Premier McKeeva Bush called a meeting of liquor licence holders and Liquor Licence board members Monday afternoon to warn them that liquor licence fees will increase in order to raise revenue for next year’s budget.
“I come with no set figures in mind. There has to be some increase, and certainly we want to work with business. We want to work with the industry as much as possible,” said Mr. Bush, who is also Minister of Finance, Tourism and Development. “I don’t have to tell you that government cost has gone up. I think everyone knows that by now, and we’re trying to do something about it to the extent that we’ve been told by the Foreign Office to ‘do something about it or we’re going to do it’.”
More than 100 people attended the impromptu gathering at the Harquail Theatre, where licence holders pitched ideas such as graduated fees based on the size of businesses, allowing longer operating hours and lifting the moratorium on the issuance of new licences.
Saying lawmakers would propose an interim budget to cover two months of government spending, Mr. Bush said the interim budget would state that fees for liquor licence and music and dancing licence will increase, and hopefully say by how much they will increase.
He said changing the fees would take a separate law, so that would occur sometime between now and the end of August.
“I have been able to earmark any revenue coming from this to put into the new hospitality services training school. It will go to offset that cost,” Mr. Bush said.

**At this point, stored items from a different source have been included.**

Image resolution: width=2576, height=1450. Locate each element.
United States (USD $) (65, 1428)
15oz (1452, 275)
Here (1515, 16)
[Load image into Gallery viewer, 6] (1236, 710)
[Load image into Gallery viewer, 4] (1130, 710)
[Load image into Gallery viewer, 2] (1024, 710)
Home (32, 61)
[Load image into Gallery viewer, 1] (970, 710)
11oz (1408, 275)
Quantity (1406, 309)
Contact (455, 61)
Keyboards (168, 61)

The Cayman Islands budget must be approved by the UK’s Foreign and Commonwealth Office, which rejected an earlier version of the budget as having “unsustainable expenditures”.
Mr. Bush told the audience Monday that if the local government doesn’t increase liquor licence fees, then the UK authorities will likely propose far steeper increases than Cayman’s government would.
“They’re going to say, ‘increase it’. They’re going to say that,” he said.
Currently, liquor licence fees range from $1,000-$4,800 per year, depending on the nature and size of the business. Music and dancing licences are $500 per year.